In 2021, Saravanan et al. [55] synthesized a novel series of hybrid quinazoline derivatives of isoxazole moiety, joined with substituted quinazolinone 23 (Figure 12). These derivatives were evaluated for their analgesic and anti-inflammatory activities. Analgesic activity was tested via the tail-flick technique using diclofenac sodium as a reference. Additionally, they were examined for their antimicrobial and ulcerogenic activities. They displayed mild-to-strong analgesic activity and low-to-moderate ulcerogenic activity. An SAR study showed that the compounds with a substitution at 4-position of the attached phenyl ring produced higher analgesic activity than the compounds containing substitution at 3-posiyion of the attached phenyl ring. The electron-withdrawing groups yielded higher activity than the electron-donating groups. The trifluoro methyl derivative 23 showed the highest activity among these derivatives.
5. Anti-Inflammatory Activity
The previously discussed compounds (4–23) were evaluated for their anti-inflammatory activity. All these derivatives showed anti-inflammatory activity except the compound 20. It showed low anti-inflammatory activity when it was unsubstituted, while substitution with Cl at C-6 and CH3 at C-8 showed good activity.
Two new derivatives of quinazolines, 25 and 26 (Figure 13), were designed, synthesized, and evaluated for their anti-inflammatory activity [56]. These derivatives were substituted isoquino-quinazolinone 25 and substituted quinazolino-quinazolinone 26. They were compared to the potent substituted 2-phenyl-quinazoline compound 24, but both were less active than compound 24.
Other derivatives of compound 27 (Figure 14) were tested for their anti-inflammatory activity at 8 mg/kg using standard piroxicam at 4 mg/kg [57]. An SAR study showed that unsubstituted, 4-methyl, and 3-nitro derivatives of compound 27 yielded better activity than standard piroxicam. Using a 4 mg/kg dose yielded lower activity than piroxicam or diclofenac for the three derivatives. A structural modification was conducted by the introduction of the nicotinyl thiadiazole group at C-3 of 28 to improve the anti-inflammatory activity [58]. Nicotinyl-5-pyridyl thiadiazole of substituted 2-phenylquinazolinone yielded the highest activity, equivalent to standard ibuprofen. Substituted quino-quinazolinedione derivatives 29 and 30 showed an activity range of 12.7–58.2%. SAR studies showed that 10-iodosubstitution resulted in a significant increase in anti-inflammatory activity. Additionally, 4-phenylaminomethyl and 6-methoxyphenylaminomethyl substitution enhanced anti-inflammatory activity [59].

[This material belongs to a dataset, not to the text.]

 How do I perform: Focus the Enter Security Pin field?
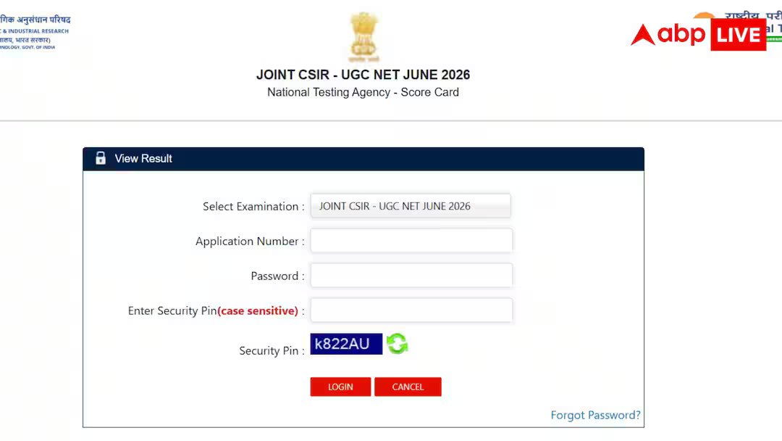click(x=411, y=310)
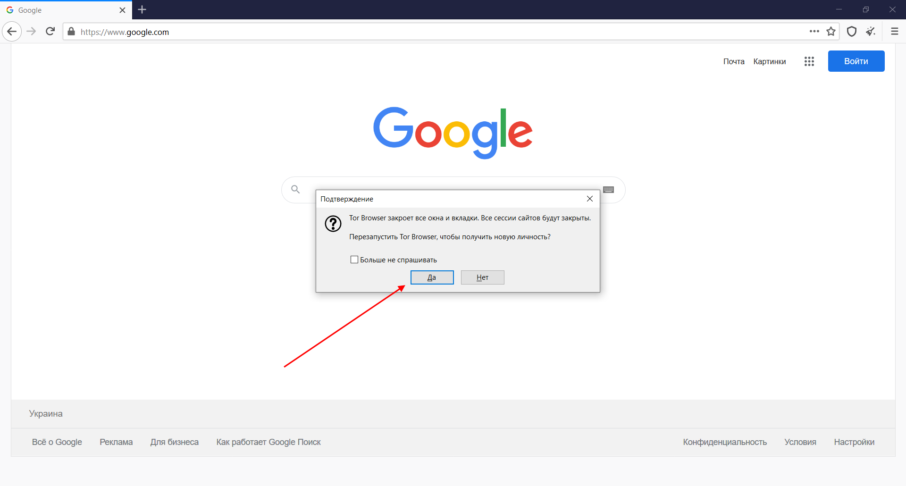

A series of 1-phenyl quinazolinone derivative 31 was synthesized to be evaluated as anti-inflammatory agents. Among these derivatives, 2-piperidenomethyl was the most active compound followed by 2-methlyl and then the 2-dimethylaminomethyl derivative. The 2-chloromethyl substituents showed least activity [60].
2,3,6-trisubstituted quinazolinone derivatives 32–36 (Figure 15) were designed, synthesized, and tested as anti-inflammatory agents [61]. These derivatives showed a variable activity range of 10.28–53.33%. Compounds with o-methoxyphenyl substituents at C-3 and p-dimethylaminophenyl at C-2 showed activity higher than standard phenylbutazone. In addition, these derivatives were tested for their ulcerogenic activity. The highly active anti-inflammatory derivatives were less ulcerogenic compared to standard phenylbutazone.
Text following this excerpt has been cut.